- [DATA SECTION]
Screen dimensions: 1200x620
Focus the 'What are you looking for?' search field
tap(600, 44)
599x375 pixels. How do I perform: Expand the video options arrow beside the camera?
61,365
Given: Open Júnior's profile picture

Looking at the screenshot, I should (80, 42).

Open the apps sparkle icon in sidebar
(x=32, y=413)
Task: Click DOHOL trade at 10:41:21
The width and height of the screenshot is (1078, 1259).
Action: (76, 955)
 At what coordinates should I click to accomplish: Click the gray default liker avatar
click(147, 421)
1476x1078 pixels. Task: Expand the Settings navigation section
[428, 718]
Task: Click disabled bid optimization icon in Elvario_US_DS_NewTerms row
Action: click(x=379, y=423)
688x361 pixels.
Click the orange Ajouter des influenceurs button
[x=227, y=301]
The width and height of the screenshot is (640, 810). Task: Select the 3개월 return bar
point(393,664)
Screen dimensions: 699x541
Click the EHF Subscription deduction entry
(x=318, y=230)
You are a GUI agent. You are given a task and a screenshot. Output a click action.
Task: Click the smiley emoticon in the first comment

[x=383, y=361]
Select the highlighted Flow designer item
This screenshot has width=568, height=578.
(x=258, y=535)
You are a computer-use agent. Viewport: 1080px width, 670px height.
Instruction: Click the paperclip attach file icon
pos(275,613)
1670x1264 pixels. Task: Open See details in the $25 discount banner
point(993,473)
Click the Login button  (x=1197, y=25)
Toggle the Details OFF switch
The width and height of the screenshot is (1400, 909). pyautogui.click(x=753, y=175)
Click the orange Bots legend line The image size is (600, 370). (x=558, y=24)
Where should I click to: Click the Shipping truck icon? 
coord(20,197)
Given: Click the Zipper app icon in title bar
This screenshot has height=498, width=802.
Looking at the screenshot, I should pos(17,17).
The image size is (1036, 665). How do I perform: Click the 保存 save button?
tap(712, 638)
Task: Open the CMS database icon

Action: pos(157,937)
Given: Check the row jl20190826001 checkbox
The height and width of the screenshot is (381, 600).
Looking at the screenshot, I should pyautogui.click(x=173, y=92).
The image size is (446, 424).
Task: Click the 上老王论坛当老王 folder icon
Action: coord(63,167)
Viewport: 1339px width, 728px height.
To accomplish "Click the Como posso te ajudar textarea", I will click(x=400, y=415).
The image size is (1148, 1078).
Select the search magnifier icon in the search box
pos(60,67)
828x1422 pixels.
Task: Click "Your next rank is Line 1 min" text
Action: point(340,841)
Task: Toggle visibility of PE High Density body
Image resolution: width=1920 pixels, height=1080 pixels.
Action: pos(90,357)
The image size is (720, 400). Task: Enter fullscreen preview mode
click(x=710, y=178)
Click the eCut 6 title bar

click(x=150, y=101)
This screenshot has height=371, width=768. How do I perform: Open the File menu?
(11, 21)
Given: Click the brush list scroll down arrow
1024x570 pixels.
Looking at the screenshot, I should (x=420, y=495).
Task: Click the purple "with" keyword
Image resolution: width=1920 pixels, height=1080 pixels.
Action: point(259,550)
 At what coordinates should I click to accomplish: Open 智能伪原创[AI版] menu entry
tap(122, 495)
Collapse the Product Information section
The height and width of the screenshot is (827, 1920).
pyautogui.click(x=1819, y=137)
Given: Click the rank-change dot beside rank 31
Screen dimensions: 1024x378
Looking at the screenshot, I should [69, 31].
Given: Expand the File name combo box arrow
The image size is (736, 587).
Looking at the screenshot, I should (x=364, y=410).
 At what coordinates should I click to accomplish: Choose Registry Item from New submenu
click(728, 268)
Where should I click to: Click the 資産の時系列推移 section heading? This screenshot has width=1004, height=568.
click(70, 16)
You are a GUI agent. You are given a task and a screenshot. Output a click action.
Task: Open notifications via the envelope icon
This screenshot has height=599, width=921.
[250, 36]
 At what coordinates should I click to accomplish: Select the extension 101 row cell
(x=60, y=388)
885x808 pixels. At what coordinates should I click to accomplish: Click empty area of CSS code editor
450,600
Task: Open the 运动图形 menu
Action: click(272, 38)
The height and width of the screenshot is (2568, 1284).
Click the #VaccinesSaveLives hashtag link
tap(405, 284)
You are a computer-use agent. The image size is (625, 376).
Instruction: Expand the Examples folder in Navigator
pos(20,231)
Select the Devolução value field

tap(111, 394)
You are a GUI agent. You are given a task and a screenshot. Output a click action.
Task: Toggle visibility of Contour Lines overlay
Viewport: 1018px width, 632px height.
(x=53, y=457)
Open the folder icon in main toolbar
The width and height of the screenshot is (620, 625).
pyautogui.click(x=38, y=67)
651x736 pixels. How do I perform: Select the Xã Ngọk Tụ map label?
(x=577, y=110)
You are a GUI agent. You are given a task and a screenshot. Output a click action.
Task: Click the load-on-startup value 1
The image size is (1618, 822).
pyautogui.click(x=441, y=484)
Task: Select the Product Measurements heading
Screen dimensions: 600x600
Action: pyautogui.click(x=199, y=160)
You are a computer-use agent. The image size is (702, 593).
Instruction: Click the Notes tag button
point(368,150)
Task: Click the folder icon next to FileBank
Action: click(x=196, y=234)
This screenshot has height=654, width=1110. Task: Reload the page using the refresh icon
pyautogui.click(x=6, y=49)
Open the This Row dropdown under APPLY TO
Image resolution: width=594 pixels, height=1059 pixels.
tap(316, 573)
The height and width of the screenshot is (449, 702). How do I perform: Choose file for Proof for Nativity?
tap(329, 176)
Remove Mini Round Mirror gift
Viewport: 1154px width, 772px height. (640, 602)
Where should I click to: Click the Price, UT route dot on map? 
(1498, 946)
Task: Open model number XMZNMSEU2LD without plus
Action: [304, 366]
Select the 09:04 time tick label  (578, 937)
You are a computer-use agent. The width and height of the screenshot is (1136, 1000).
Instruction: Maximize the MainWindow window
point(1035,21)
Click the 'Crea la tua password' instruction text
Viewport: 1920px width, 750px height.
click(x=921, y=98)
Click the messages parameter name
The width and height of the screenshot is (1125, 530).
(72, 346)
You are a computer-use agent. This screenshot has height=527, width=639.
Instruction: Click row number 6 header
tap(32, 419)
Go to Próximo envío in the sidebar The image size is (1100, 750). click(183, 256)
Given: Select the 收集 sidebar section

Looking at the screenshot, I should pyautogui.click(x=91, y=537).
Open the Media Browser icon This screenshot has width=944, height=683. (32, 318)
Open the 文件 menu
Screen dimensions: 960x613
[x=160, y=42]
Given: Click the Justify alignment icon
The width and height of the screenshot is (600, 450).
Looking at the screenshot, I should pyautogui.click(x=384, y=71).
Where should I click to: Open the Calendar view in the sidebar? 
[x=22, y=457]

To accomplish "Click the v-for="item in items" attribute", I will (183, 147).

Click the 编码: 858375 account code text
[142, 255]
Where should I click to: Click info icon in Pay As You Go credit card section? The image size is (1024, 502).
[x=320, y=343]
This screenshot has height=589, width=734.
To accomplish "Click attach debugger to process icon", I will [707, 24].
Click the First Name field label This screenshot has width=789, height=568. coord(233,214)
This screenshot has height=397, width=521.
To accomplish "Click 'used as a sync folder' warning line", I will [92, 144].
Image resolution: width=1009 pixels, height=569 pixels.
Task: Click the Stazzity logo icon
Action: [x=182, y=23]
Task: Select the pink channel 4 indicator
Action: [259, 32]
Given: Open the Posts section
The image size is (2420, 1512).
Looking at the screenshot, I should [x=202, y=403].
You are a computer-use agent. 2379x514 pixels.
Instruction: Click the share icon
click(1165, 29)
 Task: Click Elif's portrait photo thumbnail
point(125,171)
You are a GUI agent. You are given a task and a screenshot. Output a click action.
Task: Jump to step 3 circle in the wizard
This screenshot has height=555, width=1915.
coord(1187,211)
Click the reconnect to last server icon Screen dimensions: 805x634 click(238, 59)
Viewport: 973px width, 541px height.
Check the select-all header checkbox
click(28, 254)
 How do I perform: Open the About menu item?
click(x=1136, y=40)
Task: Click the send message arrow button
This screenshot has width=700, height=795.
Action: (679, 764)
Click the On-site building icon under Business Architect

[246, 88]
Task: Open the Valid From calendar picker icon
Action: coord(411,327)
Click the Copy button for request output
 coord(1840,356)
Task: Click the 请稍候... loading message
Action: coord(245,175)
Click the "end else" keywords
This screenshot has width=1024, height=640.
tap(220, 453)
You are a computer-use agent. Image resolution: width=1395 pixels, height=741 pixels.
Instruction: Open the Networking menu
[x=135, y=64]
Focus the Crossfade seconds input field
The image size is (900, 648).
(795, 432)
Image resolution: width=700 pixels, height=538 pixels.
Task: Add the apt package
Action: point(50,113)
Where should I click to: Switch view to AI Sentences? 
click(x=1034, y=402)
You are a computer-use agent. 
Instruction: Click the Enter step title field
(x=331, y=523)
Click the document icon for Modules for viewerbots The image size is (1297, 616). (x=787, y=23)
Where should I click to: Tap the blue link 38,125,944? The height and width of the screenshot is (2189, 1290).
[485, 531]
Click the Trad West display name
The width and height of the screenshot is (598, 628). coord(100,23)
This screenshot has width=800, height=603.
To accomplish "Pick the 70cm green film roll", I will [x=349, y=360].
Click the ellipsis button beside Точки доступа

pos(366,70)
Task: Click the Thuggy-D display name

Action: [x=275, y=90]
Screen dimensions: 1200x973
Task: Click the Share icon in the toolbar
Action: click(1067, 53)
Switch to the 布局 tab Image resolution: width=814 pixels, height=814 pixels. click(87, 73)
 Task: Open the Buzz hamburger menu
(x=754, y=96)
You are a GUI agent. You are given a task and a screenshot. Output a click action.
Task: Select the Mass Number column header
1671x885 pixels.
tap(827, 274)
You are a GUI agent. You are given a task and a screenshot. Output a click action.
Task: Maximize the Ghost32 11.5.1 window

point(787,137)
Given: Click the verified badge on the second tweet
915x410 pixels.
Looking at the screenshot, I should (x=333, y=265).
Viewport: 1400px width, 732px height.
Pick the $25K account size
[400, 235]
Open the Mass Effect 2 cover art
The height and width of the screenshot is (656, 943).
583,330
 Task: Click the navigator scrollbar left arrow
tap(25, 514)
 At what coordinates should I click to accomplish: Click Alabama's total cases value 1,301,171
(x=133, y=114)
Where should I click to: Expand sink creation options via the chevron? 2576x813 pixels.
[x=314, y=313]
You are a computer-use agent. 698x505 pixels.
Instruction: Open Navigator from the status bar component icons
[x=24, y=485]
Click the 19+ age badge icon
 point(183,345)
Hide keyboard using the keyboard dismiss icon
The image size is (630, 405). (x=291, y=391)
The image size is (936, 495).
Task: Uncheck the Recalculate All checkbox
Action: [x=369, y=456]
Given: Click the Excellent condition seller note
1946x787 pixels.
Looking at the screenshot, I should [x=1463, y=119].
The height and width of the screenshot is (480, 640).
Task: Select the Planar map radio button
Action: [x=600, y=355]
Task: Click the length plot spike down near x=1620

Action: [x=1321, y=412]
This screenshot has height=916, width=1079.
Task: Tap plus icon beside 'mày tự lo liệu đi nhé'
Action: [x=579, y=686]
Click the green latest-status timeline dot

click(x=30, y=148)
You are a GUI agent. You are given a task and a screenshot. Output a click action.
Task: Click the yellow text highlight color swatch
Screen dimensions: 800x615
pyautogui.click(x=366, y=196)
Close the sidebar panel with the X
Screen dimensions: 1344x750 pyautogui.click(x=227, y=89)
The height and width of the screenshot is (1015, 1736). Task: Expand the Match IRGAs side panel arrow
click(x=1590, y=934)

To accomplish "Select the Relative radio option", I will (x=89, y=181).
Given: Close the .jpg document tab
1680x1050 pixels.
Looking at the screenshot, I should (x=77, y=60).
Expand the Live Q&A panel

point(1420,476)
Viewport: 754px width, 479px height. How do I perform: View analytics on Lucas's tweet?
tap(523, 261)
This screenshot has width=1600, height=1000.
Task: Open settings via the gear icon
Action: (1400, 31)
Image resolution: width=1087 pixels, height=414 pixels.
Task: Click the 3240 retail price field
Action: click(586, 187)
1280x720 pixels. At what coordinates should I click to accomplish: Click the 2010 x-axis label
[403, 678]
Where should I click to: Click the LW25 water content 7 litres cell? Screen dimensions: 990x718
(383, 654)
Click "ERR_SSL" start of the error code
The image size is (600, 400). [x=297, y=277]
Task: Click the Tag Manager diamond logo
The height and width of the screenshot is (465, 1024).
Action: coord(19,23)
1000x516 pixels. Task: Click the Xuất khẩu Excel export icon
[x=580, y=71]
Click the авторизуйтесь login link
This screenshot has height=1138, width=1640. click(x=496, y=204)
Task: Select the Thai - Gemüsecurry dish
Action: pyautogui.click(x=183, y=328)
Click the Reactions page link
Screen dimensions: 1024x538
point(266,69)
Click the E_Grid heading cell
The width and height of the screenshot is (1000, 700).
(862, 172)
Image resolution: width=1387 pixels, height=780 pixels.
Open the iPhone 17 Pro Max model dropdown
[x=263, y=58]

- [YOUR INSTRUCTIONS]
Of all the entries above, repeat only the lines from the line that has "Select the highlighted Flow designer item" to the line that has "Task: Toggle visibility of PE", both lines included, exactly.

- [RESULT OF THE EXERCISE]
Select the highlighted Flow designer item
This screenshot has width=568, height=578.
(x=258, y=535)
You are a computer-use agent. Viewport: 1080px width, 670px height.
Instruction: Click the paperclip attach file icon
pos(275,613)
1670x1264 pixels. Task: Open See details in the $25 discount banner
point(993,473)
Click the Login button  (x=1197, y=25)
Toggle the Details OFF switch
The width and height of the screenshot is (1400, 909). pyautogui.click(x=753, y=175)
Click the orange Bots legend line The image size is (600, 370). (x=558, y=24)
Where should I click to: Click the Shipping truck icon? 
coord(20,197)
Given: Click the Zipper app icon in title bar
This screenshot has height=498, width=802.
Looking at the screenshot, I should pos(17,17).
The image size is (1036, 665). How do I perform: Click the 保存 save button?
tap(712, 638)
Task: Open the CMS database icon

Action: pos(157,937)
Given: Check the row jl20190826001 checkbox
The height and width of the screenshot is (381, 600).
Looking at the screenshot, I should pyautogui.click(x=173, y=92).
The image size is (446, 424).
Task: Click the 上老王论坛当老王 folder icon
Action: coord(63,167)
Viewport: 1339px width, 728px height.
To accomplish "Click the Como posso te ajudar textarea", I will click(x=400, y=415).
The image size is (1148, 1078).
Select the search magnifier icon in the search box
pos(60,67)
828x1422 pixels.
Task: Click "Your next rank is Line 1 min" text
Action: point(340,841)
Task: Toggle visibility of PE High Density body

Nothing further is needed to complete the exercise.